**PROMPT 1**
From the page on Git AI's Prompt + Context Store below, list every place where AI Blame surfaces the original prompts when the store is connected.
**PROMPT 2**
Translate this sentence from the page on Git AI's Prompt + Context Store below into Spanish: "Engineering orgs are beginning to see prompts as the new source code."
**PROMPT 3**
Continue the page on Git AI's Prompt + Context Store below, starting right after its last sentence.

**DOCUMENT EXCERPT**
________________________________________

Prompt + Context Store
Link AI-generated code to the prompts that created it. Intent, requirements, and decisions stay with the code forever.
Without the original intent and architecture decisions, it's difficult to review, hard to extend, and risky to refactor all the AI-generated code in your codebase. Engineering orgs are beginning to see prompts as the new source code. Git AI lets you own those prompts and make them portable across agents — a session created in Cursor is readable by Claude Code, Copilot, or any other supported agent.
Git AI's Prompt + Context Store links every AI-generated line to the prompts that created it — so intent, requirements, and architecture decisions stay with the code forever. Enable the store and everything lights up: AI Blame surfaces the "why" behind every line, and /ask lets engineers use past prompts as context.
What the Store Unlocks
- Engineers reading unfamiliar code — Understand the requirements and decisions behind any AI-authored section without tracking down the original author.
- Code review agents — Review agents evaluate whether the implementation matches the goal, not just whether the code compiles, when they have access to the intent behind a change.
- Agents building on existing code — Agents become smarter when they can read the intent and architecture decisions behind any part of a codebase.
AI Blame + Prompts
AI Blame annotates every AI-authored line with the agent, model, and commit that produced it. With the Prompt + Context Store connected, AI Blame also surfaces the original prompts — directly in the CLI, in VS Code gutter decorations, and via the JSON API.
/ask — Query the Original Intent
The /ask skill lets engineers and agents ask
questions about how and why code was written. Instead of guessing from
code structure alone, /ask reads the original prompts and agent
responses to surface the engineer's intent.

________________________________________

**INPUT DATA**
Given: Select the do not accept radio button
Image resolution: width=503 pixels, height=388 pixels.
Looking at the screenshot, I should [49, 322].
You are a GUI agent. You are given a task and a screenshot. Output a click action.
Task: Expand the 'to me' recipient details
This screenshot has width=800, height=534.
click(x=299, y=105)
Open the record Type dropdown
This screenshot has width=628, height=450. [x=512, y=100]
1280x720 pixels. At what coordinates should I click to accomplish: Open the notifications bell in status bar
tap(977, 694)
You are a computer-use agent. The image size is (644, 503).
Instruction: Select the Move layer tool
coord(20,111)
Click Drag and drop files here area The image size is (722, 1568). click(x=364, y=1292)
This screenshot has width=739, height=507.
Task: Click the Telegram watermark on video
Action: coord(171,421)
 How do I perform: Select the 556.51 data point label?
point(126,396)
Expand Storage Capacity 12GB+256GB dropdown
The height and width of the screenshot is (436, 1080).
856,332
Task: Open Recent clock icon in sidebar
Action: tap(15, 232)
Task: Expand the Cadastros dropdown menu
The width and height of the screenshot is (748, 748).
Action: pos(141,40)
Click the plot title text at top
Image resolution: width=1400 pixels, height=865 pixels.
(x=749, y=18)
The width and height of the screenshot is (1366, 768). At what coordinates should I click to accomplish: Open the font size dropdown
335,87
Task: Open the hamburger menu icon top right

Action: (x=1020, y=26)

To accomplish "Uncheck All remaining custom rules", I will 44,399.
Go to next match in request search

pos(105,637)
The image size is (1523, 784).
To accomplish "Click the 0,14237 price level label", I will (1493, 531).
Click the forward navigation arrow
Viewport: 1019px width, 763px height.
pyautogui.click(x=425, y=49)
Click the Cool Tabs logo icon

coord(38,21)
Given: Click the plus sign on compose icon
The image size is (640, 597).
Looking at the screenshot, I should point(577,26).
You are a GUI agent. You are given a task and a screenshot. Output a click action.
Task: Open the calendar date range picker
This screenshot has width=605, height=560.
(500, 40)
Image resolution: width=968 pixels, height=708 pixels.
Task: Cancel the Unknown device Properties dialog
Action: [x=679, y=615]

________________________________________

**WRITTEN RESPONSE 1**
- The CLI
- VS Code gutter decorations
- The JSON API

**WRITTEN RESPONSE 2**
Las organizaciones de ingeniería están empezando a ver los prompts como el nuevo código fuente.

**WRITTEN RESPONSE 3**
/ask Why didn't we use the SDK here?Reading Code + Agent Session (/ask) | Only Reading Code (not using Git AI) |
|---|---|
| When Aidan was building telemetry, he instructed the agent not to block the exit of our CLI flushing telemetry. Instead of using the Sentry SDK directly, they came up with a pattern that writes events locally first, then flushes them in the background via a detached subprocess. | flush_logs.rs is a 5-line wrapper that delegates to flush.rs (~700 lines). Parallel modules like flush_cas, flush_logs, flush_metrics_db follow the same thin-dispatch pattern. |
How It Works
Storage
Agent sessions are stored in a private, encrypted object store — not in Git repositories. An API layer enforces strict access controls on every read and write.
Display Modes
The store supports two display modes:
| Mode | Description |
|---|---|
| Raw | The full, unmodified agent session — every prompt and response exactly as sent |
| Summary | A concise, structured summary generated from the raw session |
Summarization Templates
Summary mode runs each agent session through a configurable summarization template for each type of session (ie bug fix, new feature, refactor, etc). Define templates at the organization level and apply different templates per repository or team.
Security
PII and Secret Scanning
Industry-standard and customizable filters scan agent sessions on ingestion for personally identifiable information (PII) and secrets. Detected items are redacted or flagged before the session is stored, preventing sensitive data from persisting in the store.
Access Control
Only authenticated engineers with read access to a repository can view summaries or raw prompts for that repository. Write access is required to store new sessions. Permissions follow the roles already configured in the connected SCM provider.